**AIM OF THE TASK**
May I have the lines from the one containing "42660001 (562, 2144)" to the end of the entries, returned exactly and with nothing else?

Stored items:
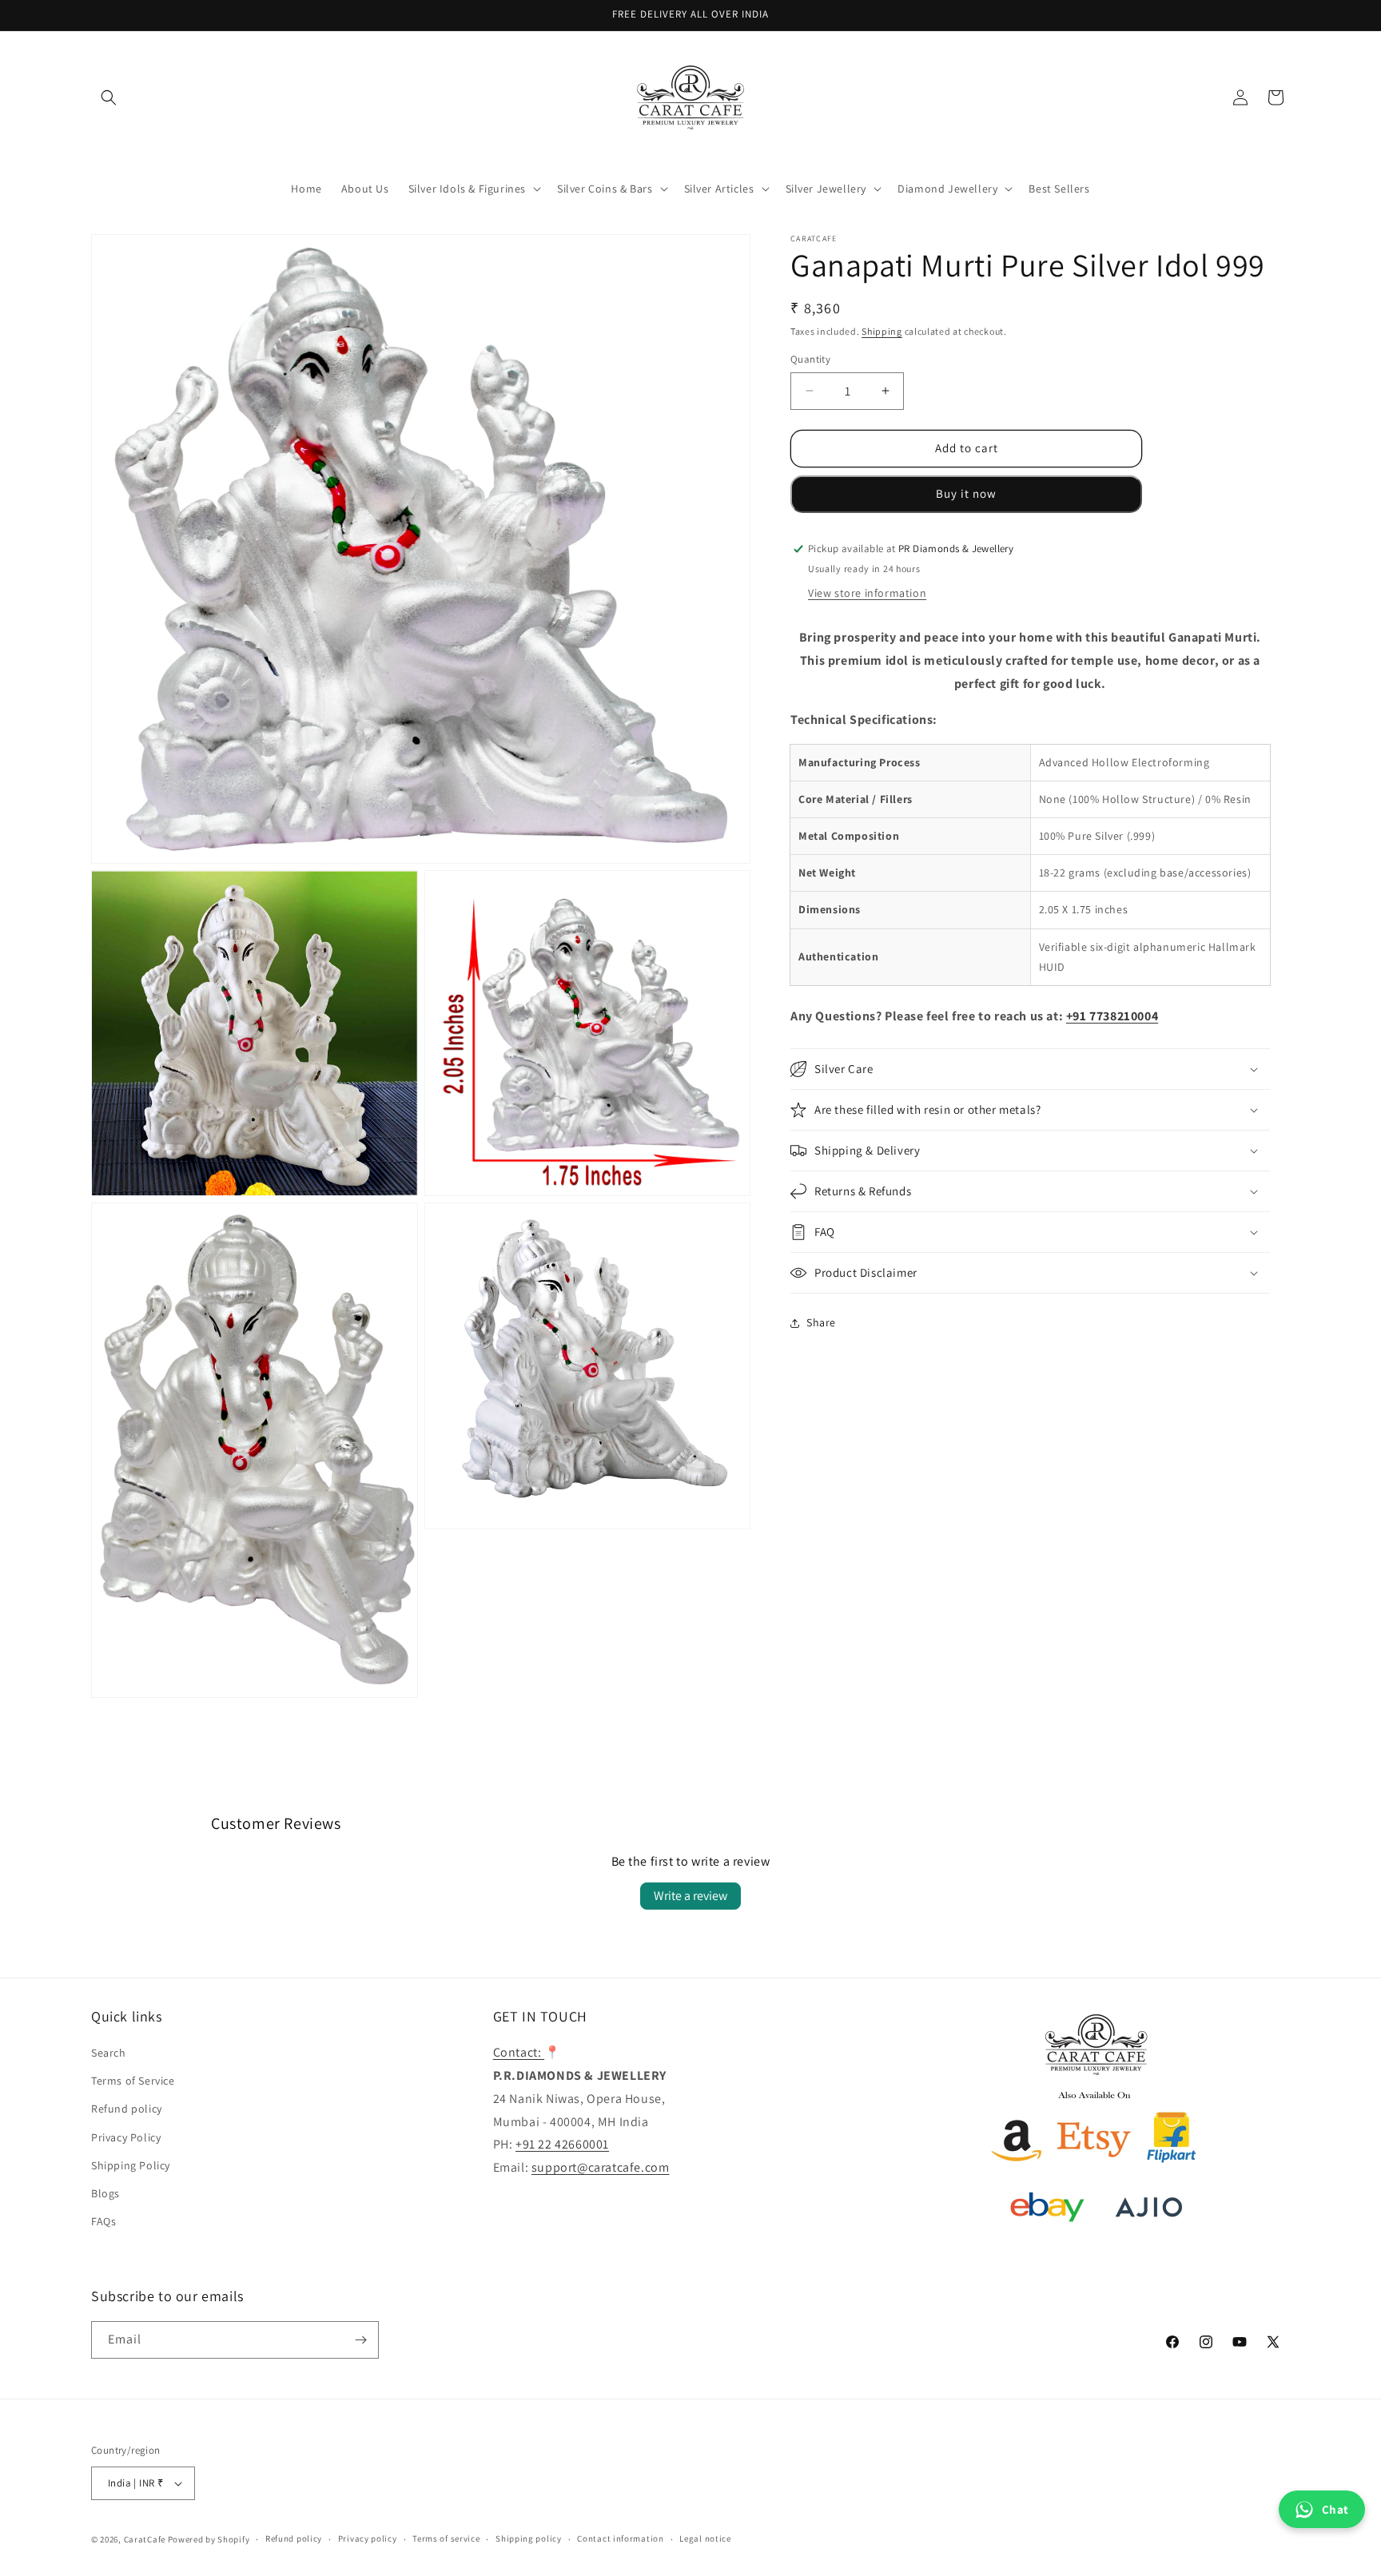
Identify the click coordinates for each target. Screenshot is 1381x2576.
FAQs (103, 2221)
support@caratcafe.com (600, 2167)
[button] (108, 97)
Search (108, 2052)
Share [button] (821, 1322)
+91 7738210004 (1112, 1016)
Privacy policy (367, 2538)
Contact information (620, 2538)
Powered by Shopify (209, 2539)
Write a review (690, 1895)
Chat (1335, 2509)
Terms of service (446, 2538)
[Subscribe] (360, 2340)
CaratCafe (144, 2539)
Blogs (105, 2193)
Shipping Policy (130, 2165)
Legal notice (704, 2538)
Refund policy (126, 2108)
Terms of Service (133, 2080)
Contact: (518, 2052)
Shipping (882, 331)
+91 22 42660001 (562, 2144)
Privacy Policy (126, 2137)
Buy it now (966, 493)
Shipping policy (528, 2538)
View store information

**TASK SOLUTION**
+91 22 42660001 (562, 2144)
Privacy Policy (126, 2137)
Buy it now (966, 493)
Shipping policy (528, 2538)
View store information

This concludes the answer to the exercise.